Dejar que se acerque él no solo hace que se acerque más veces. También cambia lo que pasa después.

En el Instituto de Zoología de la Universidad de Zúrich vieron esa diferencia. Cuando era el gato quien iniciaba el contacto, la interacción duraba más y era más positiva.

Y tiene toda la lógica del mundo. El que llega por su cuenta llega dispuesto, mientras que al que abordas por sorpresa le toca decidir sobre la marcha.

Así que la cuenta sale al revés de lo que parece. Menos intentos y mejores.

Es la diferencia entre diez caricias robadas a lo largo del día y un rato entero con él tumbado encima de tus piernas.

Mano retirándose mientras el gato se estira hacia delante siguiéndola

Hay además una parte que no se ve. Los gatos valoran sus ratos de soledad, y respetarlos no te resta nada.

⏳ La cuenta sale al revés
Parece que ignorarlo es renunciar a tocarlo, y es justo lo contrario. Diez caricias robadas a lo largo del día, cada una cortada a la mitad porque él se levanta y se marcha, suman muy poco. Un solo rato en el que viene, se instala y se queda dormido encima de ti suma mucho más. Y de paso te ahorra la sensación de estar molestando dentro de tu propia casa.

Él no lee tu indiferencia como desprecio. Lee que en esa casa nadie le obliga a nada, que es una información valiosísima para un gato.

Cuando ignorarlo no es suficiente

Conviene decirlo claro. Esto es una técnica, no una llave maestra: no funciona con todos los gatos ni siempre a la primera.

Con uno recién llegado, con uno que viene de la calle o con uno que ha pasado un mal trago, esto es el primer peldaño, no la solución.
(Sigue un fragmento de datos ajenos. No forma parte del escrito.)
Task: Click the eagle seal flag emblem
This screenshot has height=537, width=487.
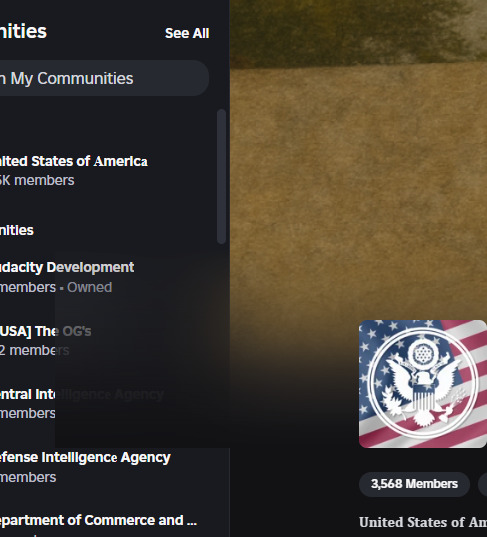Action: click(x=423, y=384)
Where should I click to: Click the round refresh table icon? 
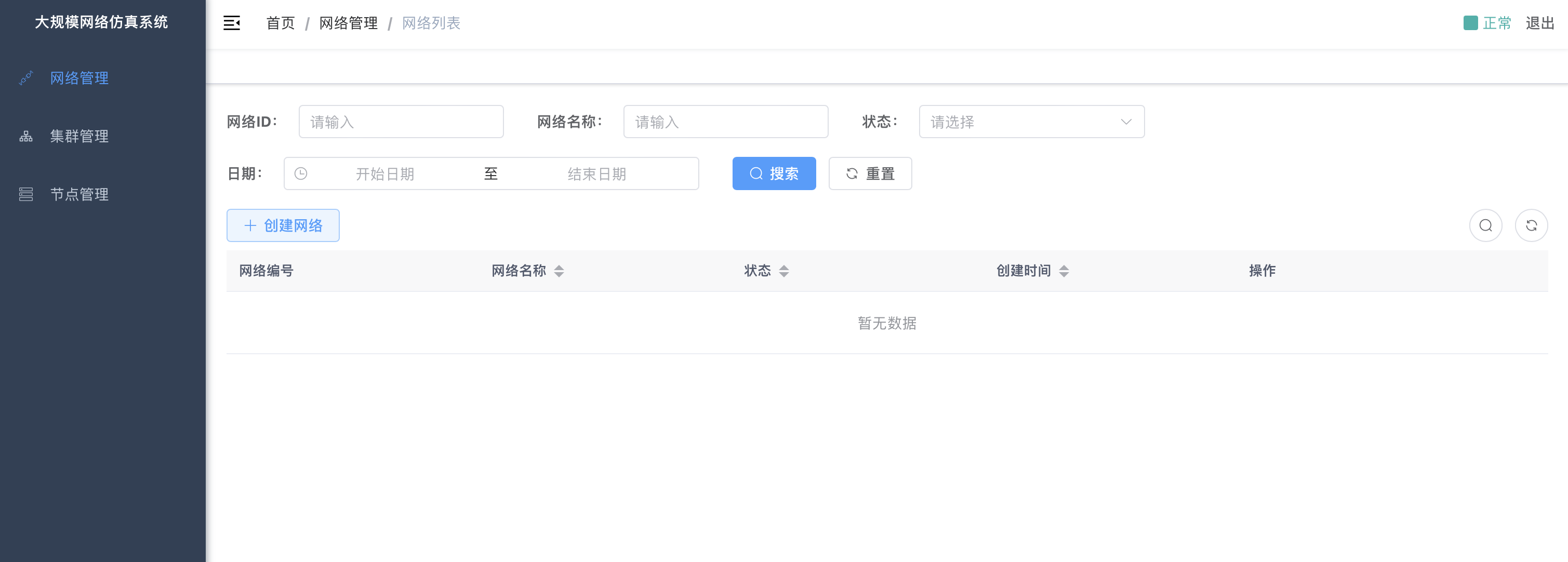(1531, 225)
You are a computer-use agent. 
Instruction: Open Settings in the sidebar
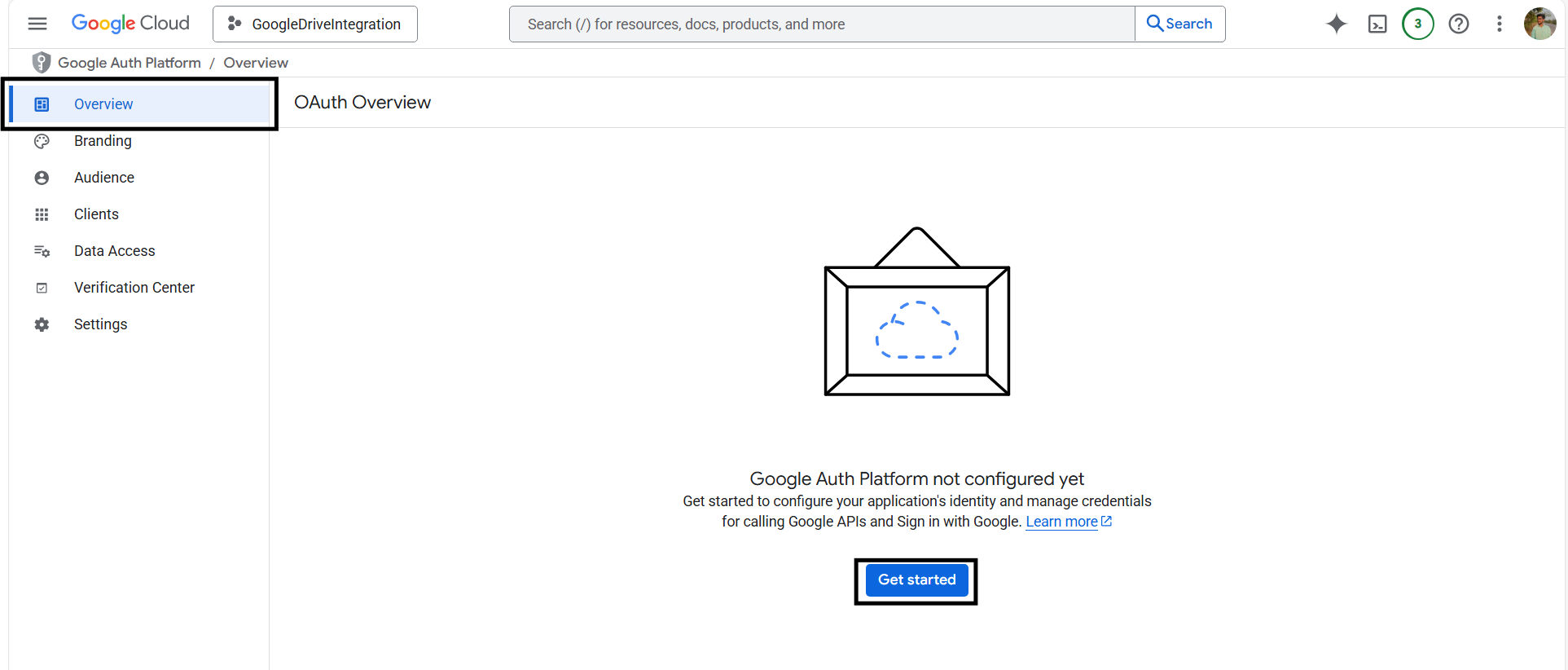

Ahí quien manda es el tiempo, y el tiempo lo pone él. Sentarte cada tarde en la misma habitación ya es trabajo hecho, aunque aparentemente no ocurra nada.

Punta de la cola de un gato levantada y golpeando el cojín del sofá

Si el miedo es intenso, esto se queda corto. Un gato que se esconde días enteros, que deja de comer o que ataca por puro pánico necesita otra cosa.

En ese caso toca veterinario primero, para descartar dolor o enfermedad. Y después un etólogo o un especialista en comportamiento felino.

Hay un último caso que no es miedo. Un gato que antes venía y ha dejado de acercarse a nadie puede estar contando algo.

Que no busque contacto con ninguna persona de la casa es una de las cosas que se miran cuando se sospecha que está decaído.

Gato dormido hecho un ovillo sobre el regazo de una persona sentada en el sofá

Eso no se arregla sentándose en el sofá con un libro. Se mira con el veterinario, porque detrás de un cambio así suele haber algo físico.

Al final todo esto cabe en un cambio de papeles. Deja de ser el que busca y conviértete en el sitio al que se viene.

No hay que aprender nada raro. Sentarse, mirar hacia otro lado, parpadear despacio y levantar la mano antes de tiempo.

Y aguantarse las ganas, que es lo verdaderamente difícil. Las ganas son tuyas; el momento tiene que ser suyo.

Pruébalo esta tarde. Coge un libro, siéntate en el suelo del salón y no lo mires ni una sola vez durante un buen rato.

Puede que hoy no pase nada. Puede que mañana notes un peso en el brazo del sofá y, al levantar la vista, ahí lo tengas mirándote.

Un gato no viene cuando lo llamas. Viene cuando dejas de llamarlo y te conviertes en el sitio más tranquilo de la casa.